Nonetheless the ideal actor to play Big Fat Guy finally turned up in Park City last week — Ben Dickey, who plays country-soul singer and songwriter Blaze Foley in Ethan Hawke‘s Blaze.

Last night Dickey won a Special Jury Award prize for Achievement in Acting, and so he’s on the map for a short period. Dickey isn’t John Candy in Planes, Trains and Automobiles but he’s definitely a galumph, and he’s tall and lumbering and exdues that sittin’-on-the-front-porch country charm without breakin’ a sweat. His performance as the unsung Blaze Foley (here’s my review) is relaxed and winning and settled down. Dickey also played Jim East, a calorically-challenged friend of legendary lawman Pat Garrett (Ethan Hawke), in Vincent D’Onofrio‘s The Kid so he’s not some flash in the pan.

If anyone has a script out there for a series called Big Fat Guy, now is the time to strike. Dickey doesn’t have a Wikipedia page but contact him somehow and propose a package.

Hollywood Elsewhere’s idea for Big Fat Guy would be a riff on the old Beverly Hillbillies series. Dickey would play himself — a fat guy from Louisiana who likes to live near “trees” (as he told Variety‘s Kris Tapley in a 1.27 interview/q & a but moves to Beverly Hills after he becomes a surprise success in (let’s change it around) a dumbshit, low-budget comedy a la the Ernest movies of the ’80s. Dickey is suddenly a “brand”-level star, but he has no use for the bullshit social shenanigans of the film industry and therein lies the conflict and the humor.

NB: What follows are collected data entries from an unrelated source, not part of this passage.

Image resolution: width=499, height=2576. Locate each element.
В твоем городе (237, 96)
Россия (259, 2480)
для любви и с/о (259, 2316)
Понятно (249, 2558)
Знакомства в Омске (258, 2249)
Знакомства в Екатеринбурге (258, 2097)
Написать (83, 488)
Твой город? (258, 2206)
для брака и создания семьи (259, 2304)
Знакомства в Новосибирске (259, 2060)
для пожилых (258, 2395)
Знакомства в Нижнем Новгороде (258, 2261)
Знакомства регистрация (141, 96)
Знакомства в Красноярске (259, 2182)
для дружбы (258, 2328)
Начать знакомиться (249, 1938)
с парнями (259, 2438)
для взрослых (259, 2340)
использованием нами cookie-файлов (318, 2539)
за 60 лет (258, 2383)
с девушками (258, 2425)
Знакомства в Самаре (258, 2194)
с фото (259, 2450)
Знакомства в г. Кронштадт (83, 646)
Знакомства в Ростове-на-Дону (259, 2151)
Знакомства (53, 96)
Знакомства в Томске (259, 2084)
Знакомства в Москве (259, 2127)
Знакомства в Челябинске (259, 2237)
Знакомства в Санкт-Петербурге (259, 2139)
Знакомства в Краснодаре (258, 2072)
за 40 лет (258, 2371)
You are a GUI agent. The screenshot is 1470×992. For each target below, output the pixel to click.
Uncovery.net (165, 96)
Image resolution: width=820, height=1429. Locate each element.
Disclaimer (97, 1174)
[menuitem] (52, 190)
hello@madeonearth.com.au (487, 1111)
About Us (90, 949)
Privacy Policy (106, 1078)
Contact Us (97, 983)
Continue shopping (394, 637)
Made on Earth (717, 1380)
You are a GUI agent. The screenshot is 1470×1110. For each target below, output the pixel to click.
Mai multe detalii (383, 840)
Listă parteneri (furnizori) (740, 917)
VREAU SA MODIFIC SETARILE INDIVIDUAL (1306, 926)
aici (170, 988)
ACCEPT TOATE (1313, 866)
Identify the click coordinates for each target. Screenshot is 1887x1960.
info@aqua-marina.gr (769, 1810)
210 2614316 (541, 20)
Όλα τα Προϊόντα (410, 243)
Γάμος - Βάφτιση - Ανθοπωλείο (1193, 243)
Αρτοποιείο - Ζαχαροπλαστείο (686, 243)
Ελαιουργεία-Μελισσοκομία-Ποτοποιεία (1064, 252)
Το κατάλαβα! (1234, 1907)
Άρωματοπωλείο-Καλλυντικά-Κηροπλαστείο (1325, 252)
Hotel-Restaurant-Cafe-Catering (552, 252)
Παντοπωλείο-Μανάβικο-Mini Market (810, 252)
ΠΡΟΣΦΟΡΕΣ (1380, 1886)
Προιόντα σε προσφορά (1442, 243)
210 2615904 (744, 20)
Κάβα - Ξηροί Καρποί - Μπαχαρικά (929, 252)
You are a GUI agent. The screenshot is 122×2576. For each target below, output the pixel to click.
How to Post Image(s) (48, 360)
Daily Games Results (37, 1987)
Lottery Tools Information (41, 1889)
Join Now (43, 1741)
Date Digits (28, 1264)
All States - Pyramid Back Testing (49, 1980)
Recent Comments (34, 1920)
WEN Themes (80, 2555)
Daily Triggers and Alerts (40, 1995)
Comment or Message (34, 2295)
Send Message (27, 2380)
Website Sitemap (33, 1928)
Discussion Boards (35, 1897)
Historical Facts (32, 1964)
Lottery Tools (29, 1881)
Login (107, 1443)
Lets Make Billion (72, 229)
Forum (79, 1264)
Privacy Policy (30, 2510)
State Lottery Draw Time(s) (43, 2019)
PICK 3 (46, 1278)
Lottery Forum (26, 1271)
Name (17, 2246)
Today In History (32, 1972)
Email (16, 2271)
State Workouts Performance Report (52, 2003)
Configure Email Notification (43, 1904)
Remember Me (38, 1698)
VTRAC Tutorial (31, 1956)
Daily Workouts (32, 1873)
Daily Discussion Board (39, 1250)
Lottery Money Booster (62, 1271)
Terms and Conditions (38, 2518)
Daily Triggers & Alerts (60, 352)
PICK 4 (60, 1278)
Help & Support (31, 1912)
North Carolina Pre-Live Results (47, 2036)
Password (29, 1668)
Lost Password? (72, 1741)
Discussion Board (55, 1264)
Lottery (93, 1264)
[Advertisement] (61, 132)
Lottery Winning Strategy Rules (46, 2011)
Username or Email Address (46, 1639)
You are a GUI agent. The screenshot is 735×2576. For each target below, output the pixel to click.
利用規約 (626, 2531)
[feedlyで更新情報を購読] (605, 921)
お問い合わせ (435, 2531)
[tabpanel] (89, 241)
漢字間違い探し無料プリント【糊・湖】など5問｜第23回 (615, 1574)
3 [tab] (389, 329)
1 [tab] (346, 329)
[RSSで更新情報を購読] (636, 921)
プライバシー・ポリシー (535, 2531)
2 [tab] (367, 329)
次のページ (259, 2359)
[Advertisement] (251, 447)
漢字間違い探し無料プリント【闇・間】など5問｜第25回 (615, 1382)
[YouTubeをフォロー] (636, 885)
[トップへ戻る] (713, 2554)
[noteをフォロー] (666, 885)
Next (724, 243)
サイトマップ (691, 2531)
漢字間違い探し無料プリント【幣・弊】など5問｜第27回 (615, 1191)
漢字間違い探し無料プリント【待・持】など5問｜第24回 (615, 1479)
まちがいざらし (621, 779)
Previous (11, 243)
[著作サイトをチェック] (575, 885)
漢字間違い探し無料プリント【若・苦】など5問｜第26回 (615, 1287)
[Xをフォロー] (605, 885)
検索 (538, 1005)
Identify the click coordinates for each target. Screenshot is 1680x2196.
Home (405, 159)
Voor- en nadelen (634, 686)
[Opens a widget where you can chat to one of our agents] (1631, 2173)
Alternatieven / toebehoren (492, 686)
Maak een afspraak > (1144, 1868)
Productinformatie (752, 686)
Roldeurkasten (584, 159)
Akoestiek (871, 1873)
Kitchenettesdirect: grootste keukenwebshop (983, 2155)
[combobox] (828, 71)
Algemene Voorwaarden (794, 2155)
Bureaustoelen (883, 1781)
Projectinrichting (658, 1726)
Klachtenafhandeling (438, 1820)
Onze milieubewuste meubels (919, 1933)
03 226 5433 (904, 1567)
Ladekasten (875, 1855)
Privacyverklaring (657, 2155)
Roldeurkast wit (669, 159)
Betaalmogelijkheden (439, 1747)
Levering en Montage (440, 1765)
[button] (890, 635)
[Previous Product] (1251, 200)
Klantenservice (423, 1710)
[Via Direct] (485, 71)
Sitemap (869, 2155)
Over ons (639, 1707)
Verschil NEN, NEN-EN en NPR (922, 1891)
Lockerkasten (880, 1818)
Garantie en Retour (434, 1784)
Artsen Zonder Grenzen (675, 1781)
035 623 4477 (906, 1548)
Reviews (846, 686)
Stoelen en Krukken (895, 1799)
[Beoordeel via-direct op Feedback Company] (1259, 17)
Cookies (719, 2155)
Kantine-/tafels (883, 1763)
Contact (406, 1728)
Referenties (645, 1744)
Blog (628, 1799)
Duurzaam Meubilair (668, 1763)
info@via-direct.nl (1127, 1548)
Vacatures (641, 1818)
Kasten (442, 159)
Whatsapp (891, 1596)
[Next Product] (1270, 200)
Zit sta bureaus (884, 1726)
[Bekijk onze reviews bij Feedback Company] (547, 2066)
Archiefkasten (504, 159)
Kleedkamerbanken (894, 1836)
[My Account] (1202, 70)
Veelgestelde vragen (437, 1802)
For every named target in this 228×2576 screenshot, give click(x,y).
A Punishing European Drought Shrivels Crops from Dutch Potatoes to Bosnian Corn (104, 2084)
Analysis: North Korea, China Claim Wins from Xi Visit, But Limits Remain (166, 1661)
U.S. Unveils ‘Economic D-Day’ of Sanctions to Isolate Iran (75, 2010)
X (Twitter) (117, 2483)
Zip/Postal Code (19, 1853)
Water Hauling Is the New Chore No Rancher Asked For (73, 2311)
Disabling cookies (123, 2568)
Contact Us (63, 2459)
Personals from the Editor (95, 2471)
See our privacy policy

Dickey is the real thing, to go by the Tapley interview. He calls his girlfriend “my sweetheart,” which tells you he’s probably a conservative traditionalist with little use for the currently trendy, politically correct “woke” liberalism that was celebrated in Park City last night. Nonetheless, he’s the hot new thing for the next….oh, 96 hours or so. Okay, a week. He’ll be a topic of conversation until Sunday, February 4th.